Turkish banks suspend Russian Mir cards amid US sanctions pressure

Two of Turkey’s largest banks have halted the use of the Russian Mir payment system after warnings from Washington over the risk of falling foul of US sanctions on Moscow.

A spokesperson for İşbank, a private lender, said the bank had temporarily suspended the use of the payment network while it evaluated new guidance from the US.

DenizBank, another private lender, also suspended Mir operations in Turkey, putting a freeze on the payments system at the end of last week, according to a person familiar with the matter.

The move comes after warnings, first reported in the Financial Times last week, that western officials were planning to step up pressure on Turkey over possible sanctions evasion in the country and were looking at the Mir system as a potential backdoor for illicit finance.

Guidance later published by the US Treasury warned banks outside the US that enter into new or expanded agreements with the operator of the payment network would “risk supporting Russia’s efforts to evade US sanctions”.

İşbank and DenizBank are among five Turkish banks, along with the state-owned VakıfBank, Ziraat Bank and Halkbank, that are members of the Mir payment system developed by Russia’s central bank as a domestic alternative to Visa and Mastercard.

Two of those — UAE-owned DenizBank and Halkbank — signed up to Mir after Vladimir Putin launched his full-scale invasion of Ukraine in February.

VakıfBank said it had seen the reports of İşbank’s decision to suspend Mir operations but added that there was no immediate change in its policies.

Halkbank and Ziraat Bank did not immediately respond to a request for comment submitted after working hours.

Turkish officials have insisted that, while their country has not signed up to western sanctions aimed at punishing Putin for the invasion, they will not allow their country to become a hub for sanctions evasion.

But President Recep Tayyip Erdoğan has alarmed US and EU officials with his promises to deepen economic co-operation with Moscow.

Erdoğan, whose country has been a Nato member since 1952, condemned the Russian invasion of its neighbour and a company co-owned by his son-in-law has supplied armed drones to the Ukrainian armed forces.
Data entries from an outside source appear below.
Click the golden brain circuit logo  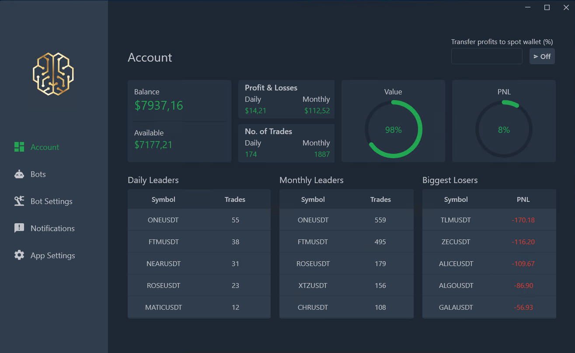coord(53,74)
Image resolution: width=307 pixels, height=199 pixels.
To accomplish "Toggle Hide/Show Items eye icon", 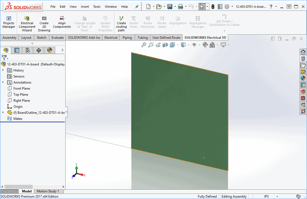I will coord(194,45).
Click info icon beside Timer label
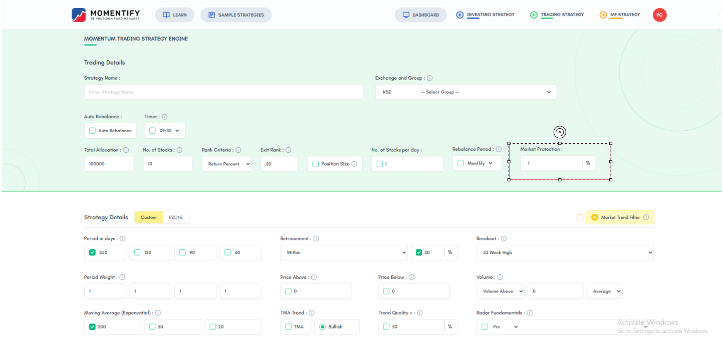The height and width of the screenshot is (347, 723). point(164,117)
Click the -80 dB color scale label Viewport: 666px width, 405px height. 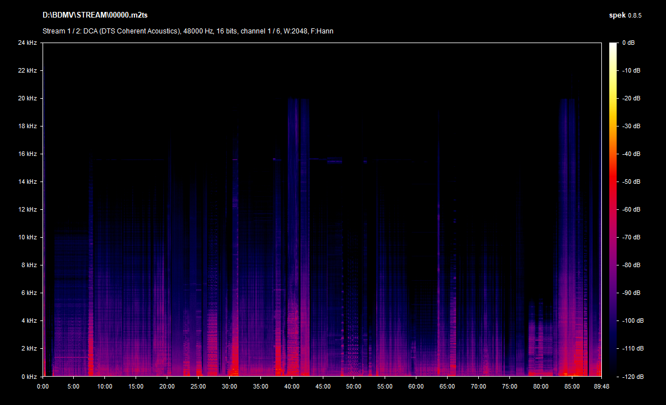(631, 265)
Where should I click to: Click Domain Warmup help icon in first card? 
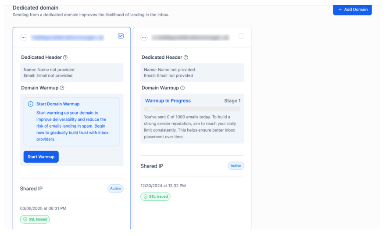(x=62, y=88)
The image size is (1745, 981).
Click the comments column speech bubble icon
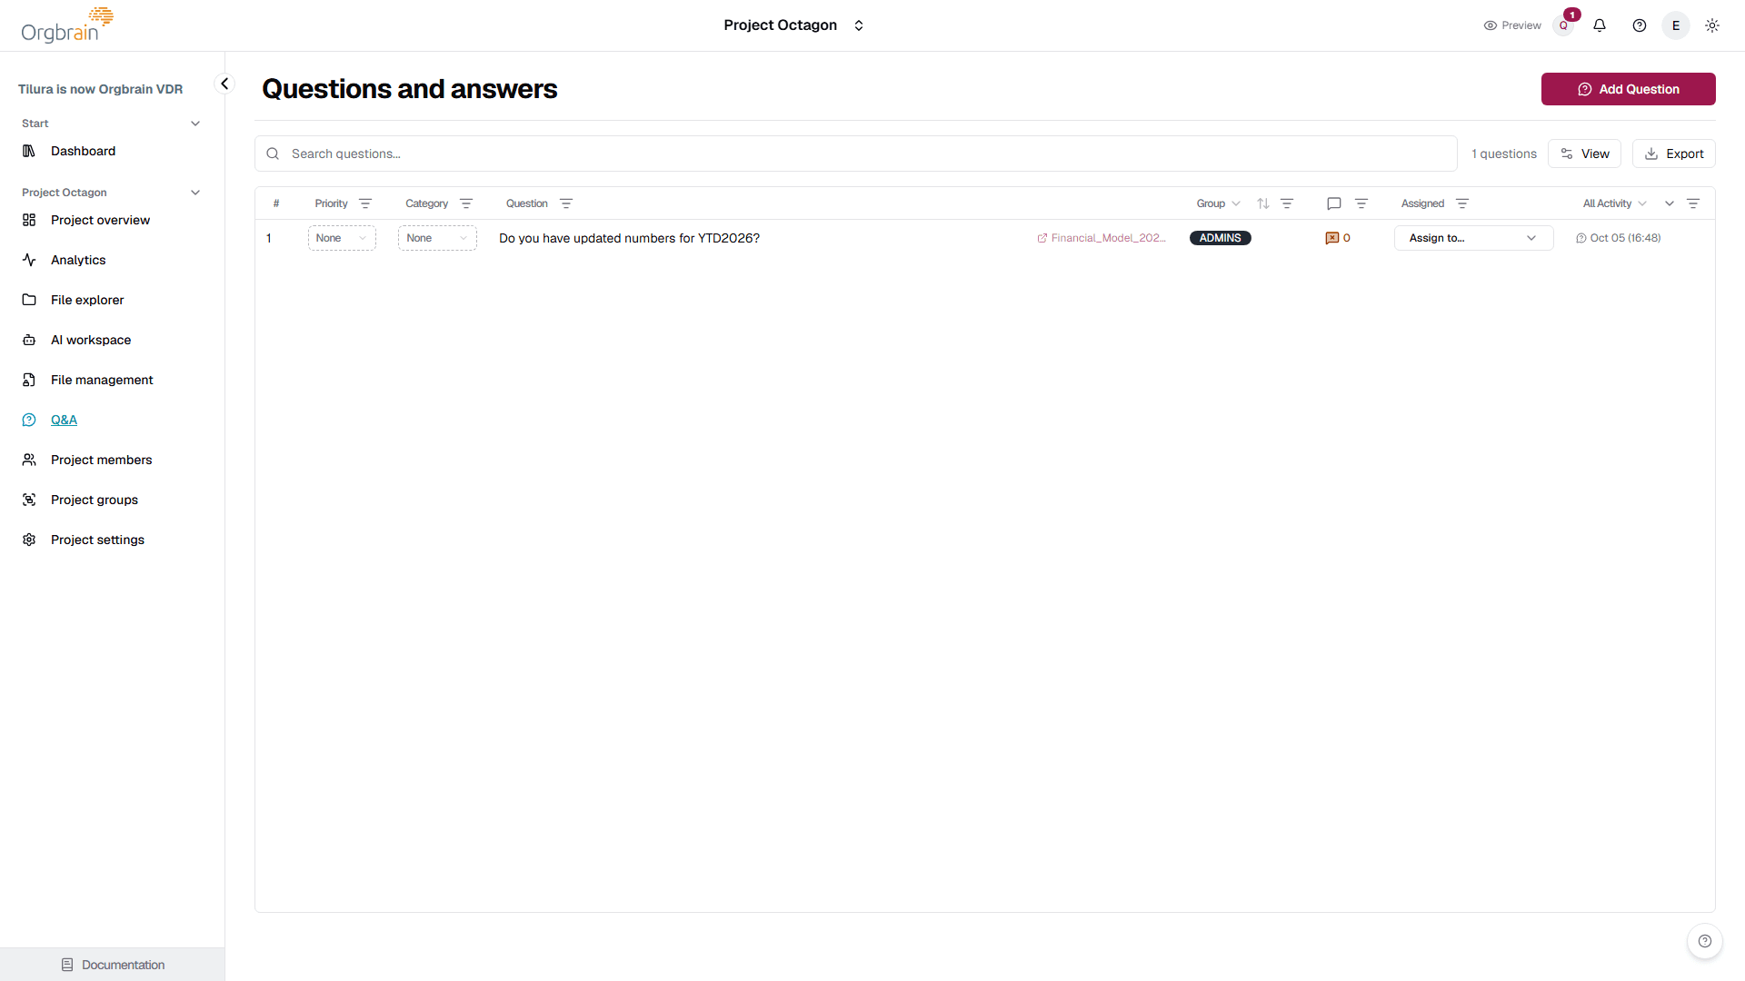click(x=1334, y=203)
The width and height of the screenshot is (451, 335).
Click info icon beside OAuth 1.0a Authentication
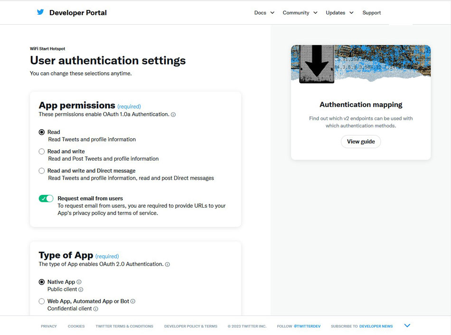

He has also acted as a mediator, helping to secure a deal that has allowed more than 3.6mn tonnes of grain to be exported from Ukrainian ports that were previously blockaded by the Russian military.

But the Turkish president has also courted closer ties with Russia, which is a crucial supplier of natural gas to his country.

Last week, he was pictured walking arm-in-arm with Putin at a meeting of the Shanghai Cooperation Organization in Uzbekistan. He said Turkey would seek to become a member of the Chinese-led club — a move that, if successful, would make his nation the first Nato member state to join the alliance.